Thus far, at least eight feature films have been made from stories by Philip K. Dick. Most of them retain very little of what has garnered Dick his devoted readership, and some, like Blade Runner (adapted from Do Androids Dream of Electric Sheep), have been more or less disowned by many fans. In many ways, A Scanner Darkly, based on a 1977 novel by the same name, was the most likely to satisfy readers. Directed by Richard Linklater (Waking Life), who has a demonstrated respect for Dick’s writing, and featuring a perfect performance by Robert Downy Jr as Barris, this could be just what PKD fans were waiting for.

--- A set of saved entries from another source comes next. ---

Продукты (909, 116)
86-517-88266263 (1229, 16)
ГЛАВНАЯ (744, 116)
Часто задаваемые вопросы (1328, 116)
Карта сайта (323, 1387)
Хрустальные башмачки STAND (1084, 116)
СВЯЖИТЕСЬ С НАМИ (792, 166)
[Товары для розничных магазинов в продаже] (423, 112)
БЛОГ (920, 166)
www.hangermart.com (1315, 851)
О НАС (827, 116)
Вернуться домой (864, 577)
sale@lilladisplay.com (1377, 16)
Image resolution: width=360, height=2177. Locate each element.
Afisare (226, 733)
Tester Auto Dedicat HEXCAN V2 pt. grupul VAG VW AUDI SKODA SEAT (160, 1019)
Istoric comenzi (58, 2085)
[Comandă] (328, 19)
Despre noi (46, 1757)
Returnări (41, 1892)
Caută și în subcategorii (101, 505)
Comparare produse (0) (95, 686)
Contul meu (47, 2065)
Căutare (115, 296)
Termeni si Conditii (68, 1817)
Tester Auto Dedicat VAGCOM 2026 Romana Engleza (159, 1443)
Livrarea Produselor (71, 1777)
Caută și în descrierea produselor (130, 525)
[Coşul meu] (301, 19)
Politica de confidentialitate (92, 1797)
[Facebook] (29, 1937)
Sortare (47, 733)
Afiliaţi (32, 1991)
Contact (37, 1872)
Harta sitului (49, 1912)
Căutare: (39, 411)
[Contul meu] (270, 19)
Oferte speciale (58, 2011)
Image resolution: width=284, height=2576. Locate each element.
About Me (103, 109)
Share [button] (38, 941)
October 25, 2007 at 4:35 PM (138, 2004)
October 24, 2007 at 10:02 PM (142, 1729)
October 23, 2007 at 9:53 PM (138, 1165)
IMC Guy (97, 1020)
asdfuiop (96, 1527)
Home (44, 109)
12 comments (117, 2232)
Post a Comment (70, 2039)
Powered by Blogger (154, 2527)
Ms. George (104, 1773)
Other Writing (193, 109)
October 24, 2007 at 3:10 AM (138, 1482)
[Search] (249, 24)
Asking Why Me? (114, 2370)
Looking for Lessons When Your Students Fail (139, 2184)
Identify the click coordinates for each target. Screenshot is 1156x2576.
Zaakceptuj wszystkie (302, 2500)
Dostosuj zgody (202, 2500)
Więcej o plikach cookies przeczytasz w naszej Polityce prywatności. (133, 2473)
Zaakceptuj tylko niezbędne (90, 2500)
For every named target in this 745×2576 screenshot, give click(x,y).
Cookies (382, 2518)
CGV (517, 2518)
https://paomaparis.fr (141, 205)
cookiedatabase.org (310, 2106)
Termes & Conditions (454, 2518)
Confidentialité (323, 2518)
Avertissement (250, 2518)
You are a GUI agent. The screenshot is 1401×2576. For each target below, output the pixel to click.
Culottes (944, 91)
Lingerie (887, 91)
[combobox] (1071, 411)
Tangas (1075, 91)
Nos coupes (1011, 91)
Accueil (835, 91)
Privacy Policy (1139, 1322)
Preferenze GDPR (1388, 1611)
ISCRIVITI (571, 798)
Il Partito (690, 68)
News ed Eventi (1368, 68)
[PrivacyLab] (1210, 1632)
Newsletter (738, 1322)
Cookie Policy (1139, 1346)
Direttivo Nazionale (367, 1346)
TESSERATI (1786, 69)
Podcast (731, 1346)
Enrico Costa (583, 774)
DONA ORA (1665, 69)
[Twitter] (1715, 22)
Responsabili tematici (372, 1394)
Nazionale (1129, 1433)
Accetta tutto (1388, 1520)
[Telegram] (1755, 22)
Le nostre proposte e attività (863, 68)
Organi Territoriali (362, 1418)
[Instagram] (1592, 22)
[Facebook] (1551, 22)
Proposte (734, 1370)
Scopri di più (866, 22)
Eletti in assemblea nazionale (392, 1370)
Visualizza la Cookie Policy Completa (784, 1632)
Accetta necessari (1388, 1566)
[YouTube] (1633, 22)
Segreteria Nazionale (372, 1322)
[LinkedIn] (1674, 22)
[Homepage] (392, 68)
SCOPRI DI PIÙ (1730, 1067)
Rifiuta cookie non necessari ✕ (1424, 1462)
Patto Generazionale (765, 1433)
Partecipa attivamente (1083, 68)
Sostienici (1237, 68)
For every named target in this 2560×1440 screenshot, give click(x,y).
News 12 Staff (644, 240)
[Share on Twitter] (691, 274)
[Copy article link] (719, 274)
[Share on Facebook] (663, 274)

The novel, about an undercover narcotics agent who becomes a victim of the very “Substance D” he’s trying to trace, is a mind-fuck of impressive magnitude. Bob Arctor is Fred, and Fred is Bob Arctor, but it becomes clear as the book progresses and Bob gets further and further into his role that Fred, who is charged with surveillance of Bob’s house, isn’t aware that he’s watching himself. Peopled with eccentric druggies and their spot-on nonsense dialogue, it’s a memorable read.
It’s a memorable movie, too, and it’s obvious that Linklater’s both read the book and liked it. The rotoscoped animation style, using a process by which real performances are drawn over frame by frame, lends a drug-reality to the world of the film, in that objects seem to come unmoored from their backgrounds and hallucination blends seamlessly with the objective. The “scramble suit” Fred wears to hide his identity and described as a “vague blur” is rendered as a constantly-shifting amalgamation of men, women and children and would have been impossible without animation. The film retains some memorable conversations from the book, such as Bob and his friends attempting to determine what happened to the extra gears on Barris’ 18-speed bike, since they can only count 9. As a portrayal of the drug experience, it does a lot right.
But there’s something missing. The very real loss of perception one experiences from reading the book, and really getting inside Dick/Bob’s head, is not achieved. The plot must be streamlined to make it coherent, and along the way the disorientation so vital to the book’s success gets cut away. At the same time, I truly wonder if anyone who hasn’t read the book will actually get what the movie’s about. So the question becomes, who is this movie for?
The very successful job Robert Downy Jr does is indicative of how this movie could have gone. With this blocky type of animation, acting must either be really subtle and voice-oriented or over the top. Keanu Reeves and Winona Ryder are really good at being blank, but that’s not the same as subtle. Everything’s lost when you can’t discern anything from their monotonous delivery or their comic-book faces. Reeves is at his best hanging with his drug-buddies; as Fred, we get no sense of another personality fighting with Bob for supremacy. Perhaps with different casting, Linklater could have done more with the great start he had.
The film’s not a total write off—there are excellent elements, and it’s a great achievement. I wouldn’t warn anyone off seeing it. But if you’re a Dick fan, be prepared to realize the years it took to get this film out weren’t quite worth the wait. If you’re not, see the film for what it is, and please, please pick up one of his books on the way home.